▸ Requirement 1: According to the post about a husband's ALS, in what month and year did the official ALS diagnosis come?
▸ Requirement 2: Please continue the post about a husband's ALS and FTD from where it stops.

▸ Text provided:
== Segment start ==
I haven’t posted much on the forums because it took forever to get a proper diagnosis for my PALS. Symptoms were concerning enough to see a doctor in March 2022, but it took until May 2023 to get the official ALS diagnosis. His form of ALS was aggressively fast, though he managed to stay relatively physically independent until the very end.
It’s surreal that his body is gone, but it is also freeing. My PALS also had FTD symptoms that accompanied the ALS and I spent almost two years watching the man I love lose his ability to speak, work, and think before his body gave out too. I feel like I did a lot of the grieving along the way - by the time he passed, he was just a man who resembled the man I married. So many of the things that drew me to him 10 years ago were taken away by ALS/FTD. While I was not much of a physical caregiver, I shouldered all of the load of making household decisions, planning, shopping, budgeting, driving, managing appointments…..it was mentally exhausting to be in survival mode while my husband refused every service and adaptive device that was offered.
== Segment end ==
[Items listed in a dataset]
== Segment start ==
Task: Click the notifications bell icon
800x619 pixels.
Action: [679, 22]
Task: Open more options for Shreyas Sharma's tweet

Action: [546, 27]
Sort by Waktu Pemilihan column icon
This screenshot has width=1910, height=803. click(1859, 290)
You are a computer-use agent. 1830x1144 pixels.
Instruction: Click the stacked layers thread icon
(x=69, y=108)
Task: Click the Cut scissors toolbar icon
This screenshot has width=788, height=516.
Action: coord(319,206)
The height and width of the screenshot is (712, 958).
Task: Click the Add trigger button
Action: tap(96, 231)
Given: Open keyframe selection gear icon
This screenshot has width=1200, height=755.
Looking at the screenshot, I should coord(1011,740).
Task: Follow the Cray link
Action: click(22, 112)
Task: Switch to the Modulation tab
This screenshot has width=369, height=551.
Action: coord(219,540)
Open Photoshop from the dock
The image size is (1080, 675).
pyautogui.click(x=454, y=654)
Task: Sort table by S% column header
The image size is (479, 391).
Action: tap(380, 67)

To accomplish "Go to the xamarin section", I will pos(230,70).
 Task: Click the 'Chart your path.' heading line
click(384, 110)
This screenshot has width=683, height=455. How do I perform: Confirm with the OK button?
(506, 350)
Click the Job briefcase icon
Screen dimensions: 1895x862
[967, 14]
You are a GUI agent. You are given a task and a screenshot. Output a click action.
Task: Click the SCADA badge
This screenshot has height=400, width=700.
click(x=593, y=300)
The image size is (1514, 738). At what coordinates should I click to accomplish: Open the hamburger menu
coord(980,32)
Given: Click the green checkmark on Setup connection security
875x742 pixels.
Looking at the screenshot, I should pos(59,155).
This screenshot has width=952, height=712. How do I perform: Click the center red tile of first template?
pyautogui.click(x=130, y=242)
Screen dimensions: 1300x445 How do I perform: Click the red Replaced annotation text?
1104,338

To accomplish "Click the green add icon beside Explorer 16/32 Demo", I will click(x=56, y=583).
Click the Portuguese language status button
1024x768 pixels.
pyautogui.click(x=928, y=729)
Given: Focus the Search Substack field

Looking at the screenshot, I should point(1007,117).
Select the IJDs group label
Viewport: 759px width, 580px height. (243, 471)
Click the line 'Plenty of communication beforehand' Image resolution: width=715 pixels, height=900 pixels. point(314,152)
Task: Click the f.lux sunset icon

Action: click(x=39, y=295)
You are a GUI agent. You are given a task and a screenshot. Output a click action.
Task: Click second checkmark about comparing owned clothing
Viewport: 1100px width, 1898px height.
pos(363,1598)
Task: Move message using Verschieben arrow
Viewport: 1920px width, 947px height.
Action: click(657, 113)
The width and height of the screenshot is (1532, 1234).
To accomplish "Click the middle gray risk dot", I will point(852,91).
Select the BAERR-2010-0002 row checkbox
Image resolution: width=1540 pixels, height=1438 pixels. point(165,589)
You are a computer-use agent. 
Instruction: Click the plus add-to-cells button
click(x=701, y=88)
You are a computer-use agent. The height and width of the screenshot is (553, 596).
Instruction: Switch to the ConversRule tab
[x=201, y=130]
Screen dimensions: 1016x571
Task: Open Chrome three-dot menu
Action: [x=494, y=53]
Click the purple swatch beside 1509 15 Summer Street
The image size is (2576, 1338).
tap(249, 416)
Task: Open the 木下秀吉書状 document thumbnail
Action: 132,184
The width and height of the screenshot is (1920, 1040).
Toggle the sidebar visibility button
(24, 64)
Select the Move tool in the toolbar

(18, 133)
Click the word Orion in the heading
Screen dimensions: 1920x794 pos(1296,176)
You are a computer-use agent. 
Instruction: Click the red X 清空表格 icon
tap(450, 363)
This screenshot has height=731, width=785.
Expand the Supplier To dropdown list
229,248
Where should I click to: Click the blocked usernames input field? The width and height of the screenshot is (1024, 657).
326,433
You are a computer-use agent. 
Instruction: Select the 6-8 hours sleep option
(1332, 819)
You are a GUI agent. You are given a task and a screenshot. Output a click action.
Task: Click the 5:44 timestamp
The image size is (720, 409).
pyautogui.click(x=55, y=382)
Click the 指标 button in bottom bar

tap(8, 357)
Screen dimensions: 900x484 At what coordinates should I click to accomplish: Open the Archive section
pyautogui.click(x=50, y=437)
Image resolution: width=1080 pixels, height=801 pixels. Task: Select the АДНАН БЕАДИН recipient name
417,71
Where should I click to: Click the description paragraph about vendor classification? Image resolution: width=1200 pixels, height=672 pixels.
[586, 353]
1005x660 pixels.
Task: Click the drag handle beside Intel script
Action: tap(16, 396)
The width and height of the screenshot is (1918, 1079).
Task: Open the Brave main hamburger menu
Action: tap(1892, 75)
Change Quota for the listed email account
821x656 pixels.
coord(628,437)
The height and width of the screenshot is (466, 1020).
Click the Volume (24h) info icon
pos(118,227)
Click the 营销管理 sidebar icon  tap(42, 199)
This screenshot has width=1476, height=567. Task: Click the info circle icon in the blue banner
== Segment end ==
▸ Task output 1: May 2023

▸ Task output 2:
I feel like I am waiting for a bigger wave of debilitating grief to hit — I was sad when he was obviously declining, but my overwhelming emotion when he passed was relief and peace. The suffering ended for both of us when he finally took his last breath.
It has been challenging to not really fit in with any of the established groups - without the diagnosis, we had nowhere to go. With the diagnosis, he was choosing a path that was atypical (refusing all treatments and assistive devices). I don’t know if this is the right spot, but I’m craving conversations with others who get it. My support system is amazing, but very few truly understand the hell that was experienced during these last 2 years.